Страхов затрагивал еще один интересный вопрос о так называемой «истинной поэзии» («Заметки о Пушкине и других поэтах»). Он, разумеется, желал еще раз уколоть «тенденциозную» поэзию Минаева и Курочкина. Он говорил, что искусство всегда является преображенным повторением жизни и соблюдает особенное, непременное условие «искусственности». Вследствие этого его образы действуют сильнее, чем сама действительность. Иногда люди говорят: «тут есть что-то поэтическое»; «да это роман»; «какова сцена или картина»; «случай чисто трагический или чисто комический»; некто «в этой драме играет очень дурную роль» и т.д.

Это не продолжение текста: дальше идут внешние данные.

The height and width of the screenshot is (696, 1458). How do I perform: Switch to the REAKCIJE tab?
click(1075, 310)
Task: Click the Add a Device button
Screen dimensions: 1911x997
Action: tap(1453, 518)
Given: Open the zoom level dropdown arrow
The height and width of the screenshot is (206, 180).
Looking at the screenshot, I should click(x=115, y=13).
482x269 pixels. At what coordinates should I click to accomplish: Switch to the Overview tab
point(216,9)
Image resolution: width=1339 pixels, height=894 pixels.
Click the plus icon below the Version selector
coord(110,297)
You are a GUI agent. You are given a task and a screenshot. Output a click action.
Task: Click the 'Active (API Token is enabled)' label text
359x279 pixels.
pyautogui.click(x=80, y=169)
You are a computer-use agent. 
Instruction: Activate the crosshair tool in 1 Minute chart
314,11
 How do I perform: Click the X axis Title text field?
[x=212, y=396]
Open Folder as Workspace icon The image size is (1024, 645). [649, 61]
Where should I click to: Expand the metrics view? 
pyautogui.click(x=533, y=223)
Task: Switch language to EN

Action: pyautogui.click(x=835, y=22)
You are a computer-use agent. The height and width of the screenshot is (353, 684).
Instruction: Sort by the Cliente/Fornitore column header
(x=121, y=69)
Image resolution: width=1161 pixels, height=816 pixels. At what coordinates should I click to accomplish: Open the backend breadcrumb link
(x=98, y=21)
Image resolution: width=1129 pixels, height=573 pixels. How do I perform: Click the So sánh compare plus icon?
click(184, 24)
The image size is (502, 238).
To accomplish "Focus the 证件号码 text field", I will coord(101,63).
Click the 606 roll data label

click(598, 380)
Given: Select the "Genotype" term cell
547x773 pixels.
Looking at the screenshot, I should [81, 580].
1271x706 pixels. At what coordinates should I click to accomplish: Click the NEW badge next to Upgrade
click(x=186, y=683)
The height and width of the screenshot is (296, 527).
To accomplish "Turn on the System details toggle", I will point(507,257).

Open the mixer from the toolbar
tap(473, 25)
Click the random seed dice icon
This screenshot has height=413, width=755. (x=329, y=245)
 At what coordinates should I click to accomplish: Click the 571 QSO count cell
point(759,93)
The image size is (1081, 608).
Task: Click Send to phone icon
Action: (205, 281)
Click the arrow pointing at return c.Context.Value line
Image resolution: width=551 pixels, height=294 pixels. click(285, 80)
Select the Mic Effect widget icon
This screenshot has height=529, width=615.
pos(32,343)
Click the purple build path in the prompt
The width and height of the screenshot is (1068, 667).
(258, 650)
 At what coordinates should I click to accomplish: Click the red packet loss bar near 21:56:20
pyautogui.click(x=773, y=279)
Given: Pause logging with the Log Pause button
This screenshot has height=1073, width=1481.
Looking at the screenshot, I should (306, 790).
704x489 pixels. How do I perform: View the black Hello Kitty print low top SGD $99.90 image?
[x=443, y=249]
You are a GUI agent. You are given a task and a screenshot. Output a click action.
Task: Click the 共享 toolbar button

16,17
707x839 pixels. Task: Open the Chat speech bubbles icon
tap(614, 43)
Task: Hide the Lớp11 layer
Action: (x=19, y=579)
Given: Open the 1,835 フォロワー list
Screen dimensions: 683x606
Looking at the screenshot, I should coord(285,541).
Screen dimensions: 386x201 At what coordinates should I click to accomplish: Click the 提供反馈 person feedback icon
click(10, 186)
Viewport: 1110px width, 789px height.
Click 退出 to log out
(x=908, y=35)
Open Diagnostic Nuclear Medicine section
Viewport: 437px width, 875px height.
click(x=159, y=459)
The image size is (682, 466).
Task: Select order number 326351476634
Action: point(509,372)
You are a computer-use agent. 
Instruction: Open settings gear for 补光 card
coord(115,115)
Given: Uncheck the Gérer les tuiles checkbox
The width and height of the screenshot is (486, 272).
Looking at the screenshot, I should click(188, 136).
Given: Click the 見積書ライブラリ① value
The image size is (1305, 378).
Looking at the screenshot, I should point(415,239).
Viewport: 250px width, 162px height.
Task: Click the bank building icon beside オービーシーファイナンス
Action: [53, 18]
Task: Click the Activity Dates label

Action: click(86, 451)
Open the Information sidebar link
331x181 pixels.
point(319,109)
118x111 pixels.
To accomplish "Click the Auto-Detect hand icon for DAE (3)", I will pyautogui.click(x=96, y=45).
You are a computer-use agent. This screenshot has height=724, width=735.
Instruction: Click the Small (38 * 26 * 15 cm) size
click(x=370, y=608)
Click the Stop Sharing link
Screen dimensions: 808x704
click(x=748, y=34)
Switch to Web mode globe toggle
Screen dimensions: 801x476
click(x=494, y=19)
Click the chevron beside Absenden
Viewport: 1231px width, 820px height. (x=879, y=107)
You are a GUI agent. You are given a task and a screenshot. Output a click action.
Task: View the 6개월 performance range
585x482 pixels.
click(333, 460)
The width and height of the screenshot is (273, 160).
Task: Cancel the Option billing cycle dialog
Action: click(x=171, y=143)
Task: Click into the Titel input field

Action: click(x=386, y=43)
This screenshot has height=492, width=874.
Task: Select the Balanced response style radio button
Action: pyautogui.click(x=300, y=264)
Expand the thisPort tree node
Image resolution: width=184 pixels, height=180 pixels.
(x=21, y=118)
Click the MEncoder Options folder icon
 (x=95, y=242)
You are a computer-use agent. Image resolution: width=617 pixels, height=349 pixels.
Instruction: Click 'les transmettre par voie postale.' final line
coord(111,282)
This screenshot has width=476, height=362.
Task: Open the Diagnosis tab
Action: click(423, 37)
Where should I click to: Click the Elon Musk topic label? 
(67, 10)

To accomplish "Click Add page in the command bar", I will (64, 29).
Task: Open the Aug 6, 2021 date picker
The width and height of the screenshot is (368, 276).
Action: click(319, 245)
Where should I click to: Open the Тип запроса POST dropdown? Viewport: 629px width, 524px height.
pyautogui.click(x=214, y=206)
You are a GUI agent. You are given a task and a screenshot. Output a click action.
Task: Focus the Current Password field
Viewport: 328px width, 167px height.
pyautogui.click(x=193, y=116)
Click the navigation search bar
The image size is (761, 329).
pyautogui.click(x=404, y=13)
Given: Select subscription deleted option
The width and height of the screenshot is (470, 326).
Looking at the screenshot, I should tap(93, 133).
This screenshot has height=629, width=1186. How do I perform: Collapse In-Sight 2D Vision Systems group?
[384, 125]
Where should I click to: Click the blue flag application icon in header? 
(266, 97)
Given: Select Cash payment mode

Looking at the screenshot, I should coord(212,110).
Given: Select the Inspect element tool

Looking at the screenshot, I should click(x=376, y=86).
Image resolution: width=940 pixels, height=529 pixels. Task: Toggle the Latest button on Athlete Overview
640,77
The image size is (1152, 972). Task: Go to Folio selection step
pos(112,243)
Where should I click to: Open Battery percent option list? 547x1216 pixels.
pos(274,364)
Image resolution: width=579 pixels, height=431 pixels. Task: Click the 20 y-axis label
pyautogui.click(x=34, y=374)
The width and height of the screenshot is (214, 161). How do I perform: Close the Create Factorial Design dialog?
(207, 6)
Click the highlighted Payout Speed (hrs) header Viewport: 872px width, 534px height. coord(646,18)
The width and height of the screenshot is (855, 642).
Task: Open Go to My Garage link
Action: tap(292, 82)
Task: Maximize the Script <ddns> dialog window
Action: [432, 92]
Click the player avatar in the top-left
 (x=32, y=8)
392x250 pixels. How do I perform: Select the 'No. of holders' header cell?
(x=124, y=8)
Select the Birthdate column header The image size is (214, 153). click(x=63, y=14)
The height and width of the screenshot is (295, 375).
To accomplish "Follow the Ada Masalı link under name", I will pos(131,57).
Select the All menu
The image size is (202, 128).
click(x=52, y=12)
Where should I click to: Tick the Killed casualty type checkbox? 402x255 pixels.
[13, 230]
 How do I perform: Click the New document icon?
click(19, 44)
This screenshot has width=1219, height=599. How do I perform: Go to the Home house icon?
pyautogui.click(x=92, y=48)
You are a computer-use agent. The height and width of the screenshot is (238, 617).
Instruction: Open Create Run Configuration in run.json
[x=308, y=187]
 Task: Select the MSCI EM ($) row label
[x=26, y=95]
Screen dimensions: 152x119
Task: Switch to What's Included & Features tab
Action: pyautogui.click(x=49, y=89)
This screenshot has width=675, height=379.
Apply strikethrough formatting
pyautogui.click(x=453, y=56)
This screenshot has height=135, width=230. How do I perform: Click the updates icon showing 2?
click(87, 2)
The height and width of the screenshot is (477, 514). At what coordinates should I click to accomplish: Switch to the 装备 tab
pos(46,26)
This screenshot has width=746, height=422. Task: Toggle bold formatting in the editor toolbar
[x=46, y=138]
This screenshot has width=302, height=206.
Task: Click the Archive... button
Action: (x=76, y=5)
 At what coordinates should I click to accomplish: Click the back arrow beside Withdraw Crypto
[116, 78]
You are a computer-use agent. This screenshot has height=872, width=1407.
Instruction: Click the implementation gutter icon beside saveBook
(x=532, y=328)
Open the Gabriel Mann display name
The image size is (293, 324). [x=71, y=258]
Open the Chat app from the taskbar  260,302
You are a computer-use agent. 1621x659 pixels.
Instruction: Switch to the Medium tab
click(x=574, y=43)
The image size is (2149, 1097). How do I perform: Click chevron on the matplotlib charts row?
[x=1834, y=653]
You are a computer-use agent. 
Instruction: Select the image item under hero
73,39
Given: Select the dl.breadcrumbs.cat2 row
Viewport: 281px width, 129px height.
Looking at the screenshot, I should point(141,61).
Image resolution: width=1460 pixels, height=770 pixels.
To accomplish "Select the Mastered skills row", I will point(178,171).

Во всех этих обыкновенных выражениях мы невольно признаем, что «нашли в действительности больше, чем она обыкновенно дает нам, что она почему-то вдруг окрасилась ярче своего обыкновенного цвета». Ничего одиозного нет в том, что поэт «забывает мир», создавая свой мир образов. Пушкин «обливался» слезами над «вымыслом», над «нас возвышающим обманом» в поэзии. Когда мы указываем на условность искусства, то этим не отрываем его от жизни, а просто указываем на главную особенность искусства как акта создания «второй природы». Искусство поистине и есть творчество, пересоздание впечатлений.

Все эти оттенки понимания специфики искусства ценны у Страхова. Накопления такого рода наблюдений никогда не пропадали даром в истории критики, рано или поздно они кем-то подхватывались, очищались от формализма и возводились в целую систему научных представлений с более правильным общим их философским и историческим объяснением.